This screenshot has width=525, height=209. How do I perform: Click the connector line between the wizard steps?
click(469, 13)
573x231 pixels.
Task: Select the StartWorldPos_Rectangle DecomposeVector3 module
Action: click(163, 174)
____
> **What to do**
Transcribe the material above word for word.

> **Answer below**
This screenshot has width=525, height=209. How do I perform: Click the connector line between the wizard steps?
click(469, 13)
573x231 pixels.
Task: Select the StartWorldPos_Rectangle DecomposeVector3 module
Action: click(163, 174)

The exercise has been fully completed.